The computer 2202 can be operable to communicate with any wireless devices or entities operatively disposed in wireless communication, e.g., a printer, scanner, desktop and/or portable computer, portable data assistant, communications satellite, any piece of equipment or location associated with a wirelessly detectable tag (e.g., a kiosk, news stand, store shelf, etc.), and telephone. This can include Wireless Fidelity (Wi-Fi) and BLUETOOTH® wireless technologies. Thus, the communication can be a predefined structure as with a conventional network or simply an ad hoc communication between at least two devices.
What has been described above includes examples of the subject innovation. It is, of course, not possible to describe every conceivable combination of components or methodologies for purposes of describing the disclosed subject matter, but one of ordinary skill in the art may recognize that many further combinations and permutations of the subject innovation are possible. Accordingly, the disclosed subject matter is intended to embrace all such alterations, modifications, and variations that fall within the spirit and scope of the appended claims.
In particular and in regard to the various functions performed by the above described components, devices, circuits, systems and the like, the terms (including a reference to a “means”) used to describe such components are intended to correspond, unless otherwise indicated, to any component which performs the specified function of the described component (e.g., a functional equivalent), even though not structurally equivalent to the disclosed structure, which performs the function in the herein illustrated exemplary aspects of the disclosed subject matter. In this regard, it will also be recognized that the disclosed subject matter includes a system as well as a computer-readable medium having computer-executable instructions for performing the acts and/or events of the various methods of the disclosed subject matter.
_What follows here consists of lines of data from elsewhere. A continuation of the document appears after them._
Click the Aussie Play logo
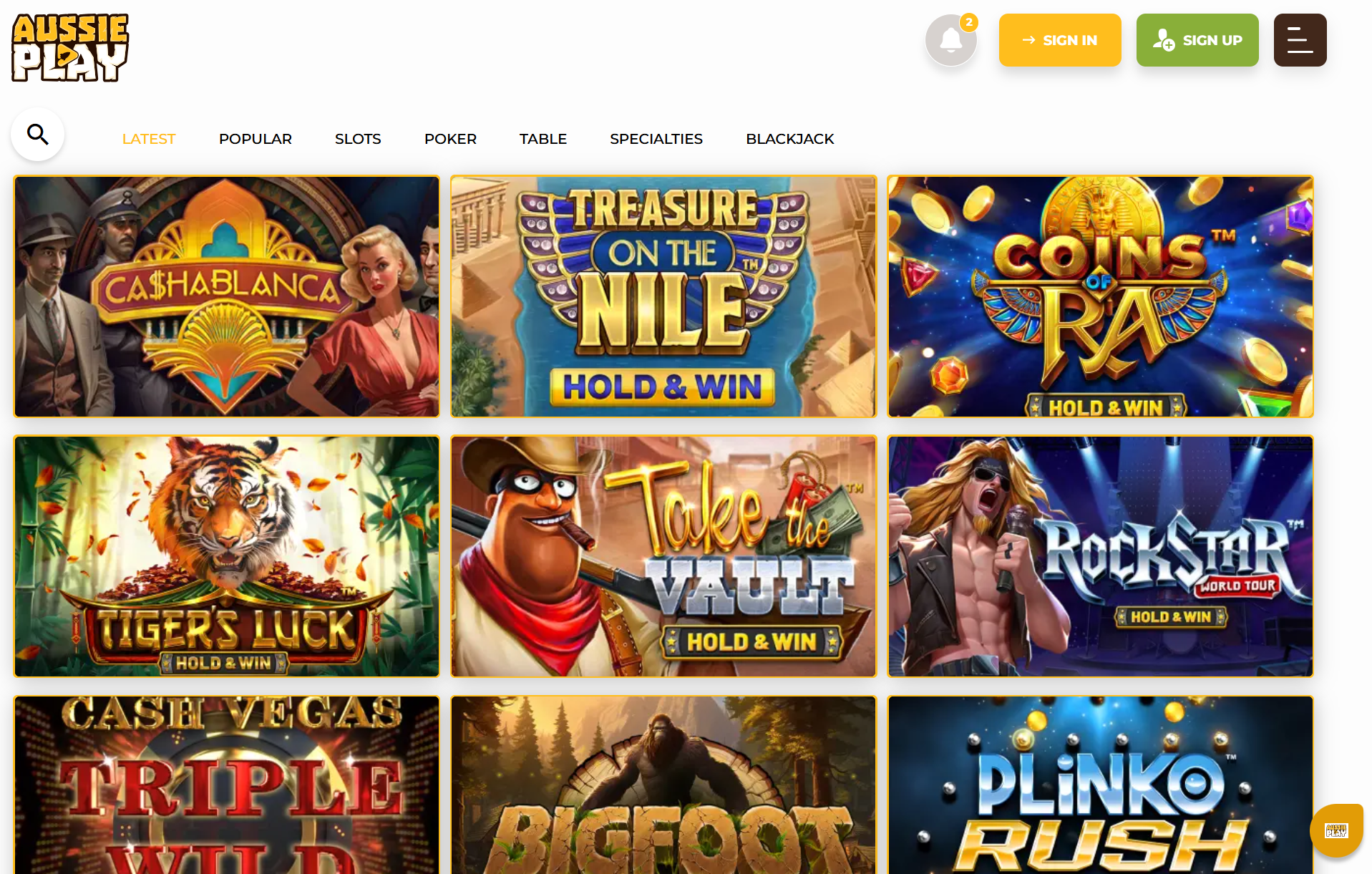Image resolution: width=1372 pixels, height=874 pixels. (70, 47)
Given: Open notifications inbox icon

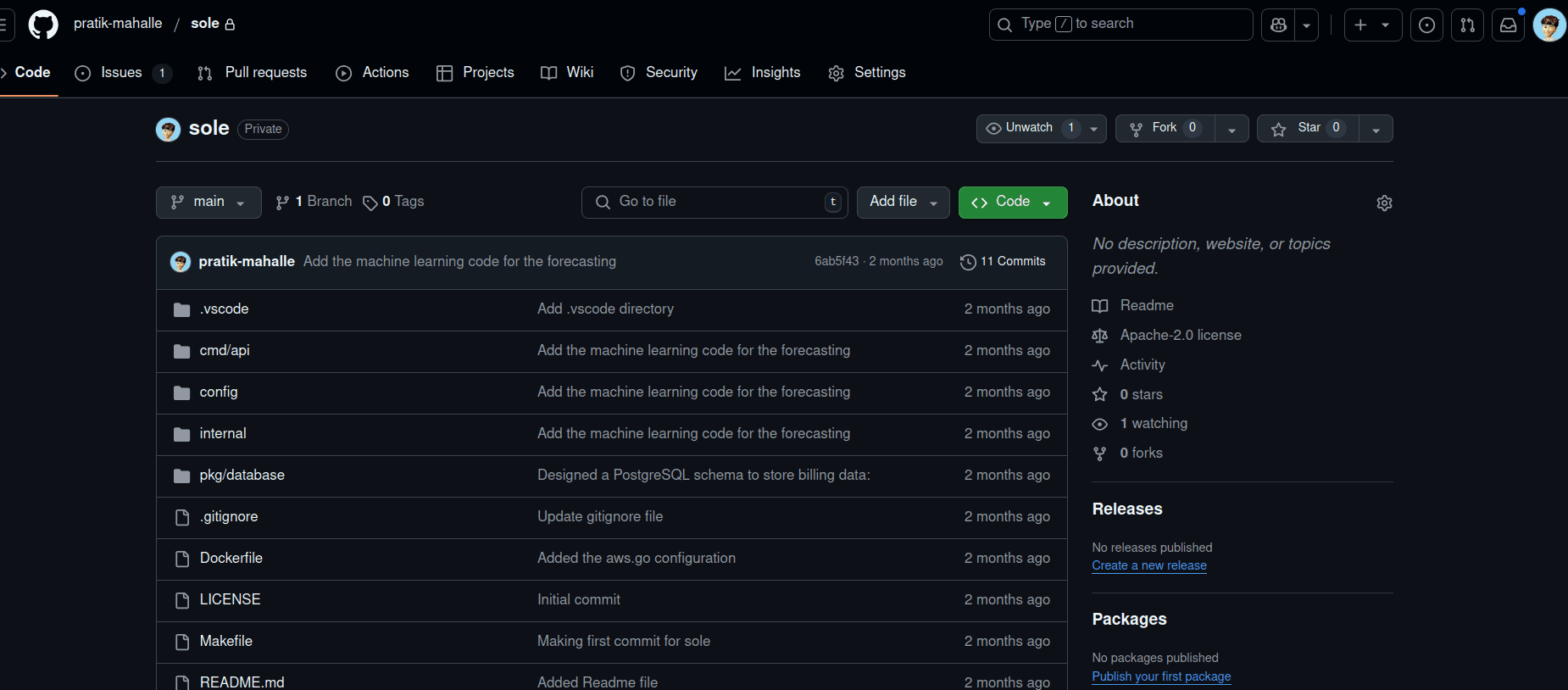Looking at the screenshot, I should 1509,25.
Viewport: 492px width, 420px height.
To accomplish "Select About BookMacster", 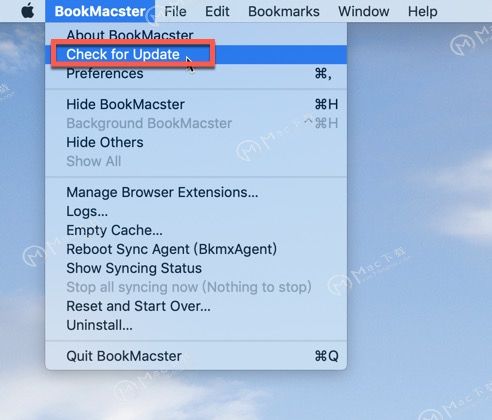I will (x=196, y=35).
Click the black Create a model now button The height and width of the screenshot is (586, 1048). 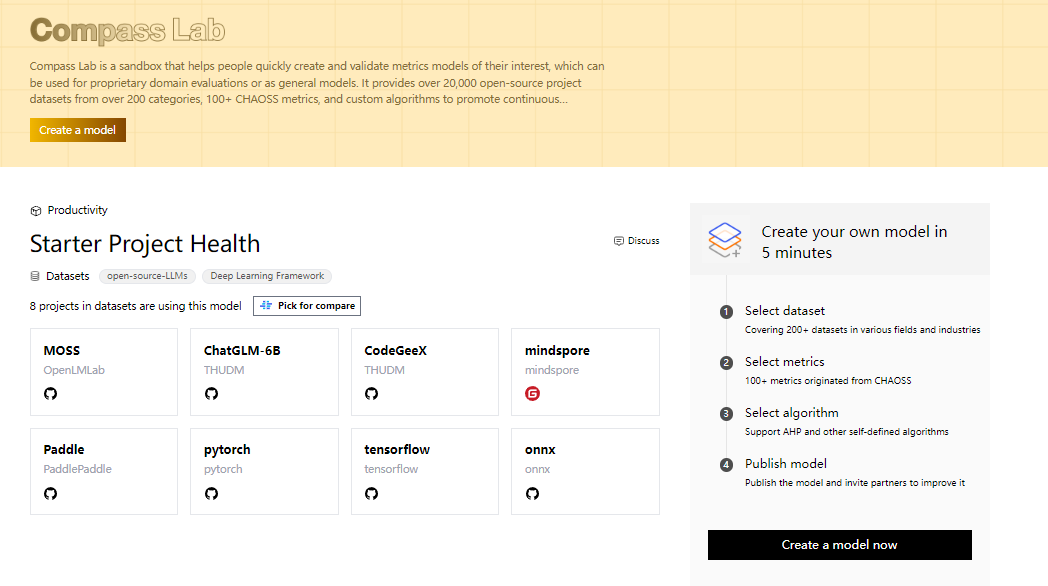tap(839, 545)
In addition, while a particular feature of the disclosed subject matter may have been disclosed with respect to only one of several implementations, such feature may be combined with one or more other features of the other implementations as may be desired and advantageous for any given or particular application. Furthermore, to the extent that the terms “includes,” and “including” and variants thereof are used in either the detailed description or the claims, these terms are intended to be inclusive in a manner similar to the term “comprising.”
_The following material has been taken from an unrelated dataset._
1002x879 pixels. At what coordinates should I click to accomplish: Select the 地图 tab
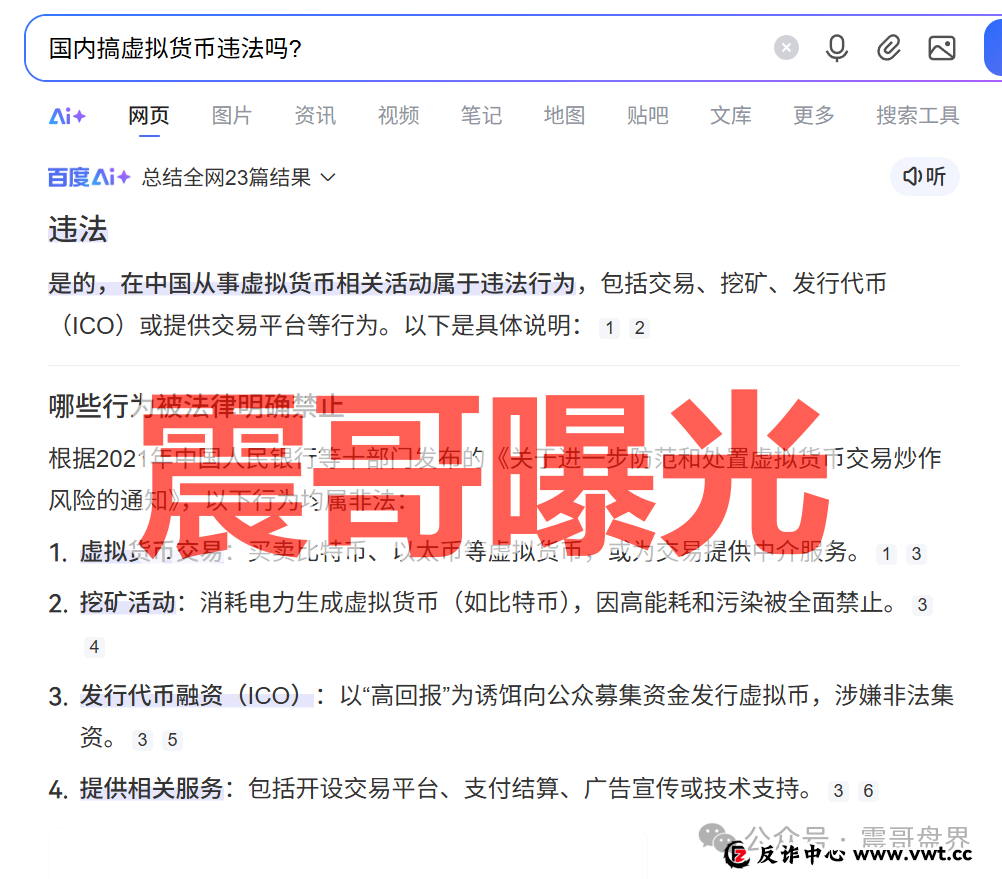coord(564,115)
In this application, the word “exemplary” is used to mean serving as an example, instance, or illustration. Any aspect or design described herein as “exemplary” is not necessarily to be construed as preferred or advantageous over other aspects or designs. Rather, use of the word exemplary is intended to present concepts in a concrete fashion.
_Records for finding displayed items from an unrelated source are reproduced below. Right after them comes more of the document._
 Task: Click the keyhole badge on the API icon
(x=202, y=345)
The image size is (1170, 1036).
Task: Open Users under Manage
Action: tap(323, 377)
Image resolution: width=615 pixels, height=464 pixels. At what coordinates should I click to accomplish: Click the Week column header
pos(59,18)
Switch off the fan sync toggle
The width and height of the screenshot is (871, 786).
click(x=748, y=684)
Various aspects or features described herein may be implemented as a method, apparatus, or article of manufacture using standard programming and/or engineering techniques. The term “article of manufacture” as used herein is intended to encompass a computer program accessible from any computer-readable device, carrier, or media. For example, computer readable media can include but are not limited to magnetic storage devices (e.g., hard disk, floppy disk, magnetic strips . . . ), optical disks [e.g., compact disk (CD), digital versatile disk (DVD) . . . ], smart cards, and flash memory devices (e.g., card, stick, key drive . . . ).